I am at an interesting stage of my transition. In some ways I am both visible and invisible. To people who don’t know me I am now an ordinary person and don’t appear to stand out enough for them to take any notice. This is of course famous last words but I have had no abuse or evil stares for a while now. I am sure that is largely to do with confidence. I believe that if you show you are afraid or anxious then that shows and can send out a signal to those that are so inclined that you are a potential victim and it is safe to have a go.

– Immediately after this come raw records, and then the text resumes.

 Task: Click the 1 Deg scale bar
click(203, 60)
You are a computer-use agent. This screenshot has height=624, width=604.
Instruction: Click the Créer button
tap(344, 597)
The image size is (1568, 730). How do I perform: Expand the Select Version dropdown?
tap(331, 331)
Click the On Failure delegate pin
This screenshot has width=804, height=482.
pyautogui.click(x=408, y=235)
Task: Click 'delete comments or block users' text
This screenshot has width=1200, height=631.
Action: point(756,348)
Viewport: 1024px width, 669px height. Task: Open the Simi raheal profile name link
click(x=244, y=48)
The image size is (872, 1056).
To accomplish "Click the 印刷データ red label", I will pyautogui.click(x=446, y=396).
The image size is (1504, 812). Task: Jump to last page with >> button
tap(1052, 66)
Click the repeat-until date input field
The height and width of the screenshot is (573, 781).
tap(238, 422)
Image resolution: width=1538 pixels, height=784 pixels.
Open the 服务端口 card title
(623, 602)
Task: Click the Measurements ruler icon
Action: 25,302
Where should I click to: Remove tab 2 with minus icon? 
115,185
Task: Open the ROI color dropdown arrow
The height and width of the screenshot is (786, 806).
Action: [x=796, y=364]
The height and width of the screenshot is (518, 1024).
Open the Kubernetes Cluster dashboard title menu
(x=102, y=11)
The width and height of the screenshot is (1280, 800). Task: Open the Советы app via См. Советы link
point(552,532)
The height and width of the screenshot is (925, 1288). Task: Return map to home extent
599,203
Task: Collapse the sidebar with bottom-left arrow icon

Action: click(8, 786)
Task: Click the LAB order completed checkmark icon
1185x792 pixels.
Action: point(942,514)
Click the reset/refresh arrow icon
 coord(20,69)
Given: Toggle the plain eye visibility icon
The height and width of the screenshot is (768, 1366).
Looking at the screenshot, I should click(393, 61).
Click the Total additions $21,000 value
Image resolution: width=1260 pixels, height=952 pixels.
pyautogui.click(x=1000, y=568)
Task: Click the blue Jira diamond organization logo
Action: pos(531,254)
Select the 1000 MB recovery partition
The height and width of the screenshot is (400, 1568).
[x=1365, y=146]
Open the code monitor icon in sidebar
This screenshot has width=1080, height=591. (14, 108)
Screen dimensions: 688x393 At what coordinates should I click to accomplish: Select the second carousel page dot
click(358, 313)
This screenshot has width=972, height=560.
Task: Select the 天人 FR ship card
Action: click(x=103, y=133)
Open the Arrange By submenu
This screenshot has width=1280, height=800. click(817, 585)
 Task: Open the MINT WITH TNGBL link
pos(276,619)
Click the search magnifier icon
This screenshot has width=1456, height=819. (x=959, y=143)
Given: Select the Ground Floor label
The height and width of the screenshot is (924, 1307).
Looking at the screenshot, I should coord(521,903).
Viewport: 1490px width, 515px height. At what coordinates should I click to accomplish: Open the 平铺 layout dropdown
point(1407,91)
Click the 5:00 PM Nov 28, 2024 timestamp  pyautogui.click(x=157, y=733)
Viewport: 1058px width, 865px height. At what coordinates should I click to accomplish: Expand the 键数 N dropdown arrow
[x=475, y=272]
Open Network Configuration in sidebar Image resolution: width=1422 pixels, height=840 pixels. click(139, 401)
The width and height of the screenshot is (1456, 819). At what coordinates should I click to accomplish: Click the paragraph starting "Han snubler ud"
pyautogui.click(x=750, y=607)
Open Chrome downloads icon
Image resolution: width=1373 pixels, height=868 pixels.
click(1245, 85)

People at work just see me as a colleague and take no notice I am just me and I am one of the girls in the office. Having started working with a new company I have always been me to them. I am just the person to come and talk to if they have a problem to sort out.
Then there are my neighbours who see me day in and day out. I am treated as I would have been before I transitioned with a nod or a smile and a “good morning”.
Generally, the people who knew me before I transitioned have got past the novelty factor and just use my name and we get on with how things were before.
I suppose this goes to how one deals with Transphobia and the TERFS. I am coming to the view that trying to lead a full and “normal” life is the best way forward. I can understand why people go “stealth” to protect themselves and might even be tempted myself, (my chances of doing that are slim since I am six foot without heels and I will always stand out). However, I do feel that it is important to own being transgender for those that follow in our steps. If there had been more role models or probably more accurately more visible trans people it would have made my path easier.
I see this as the way forward, entering into reasoned debate when opportunities arise and avoiding getting trapped or drawn into the slanging match that is currently raging between the TERFS and transphobes basing everything on biological gender existentialism and trans gender activists.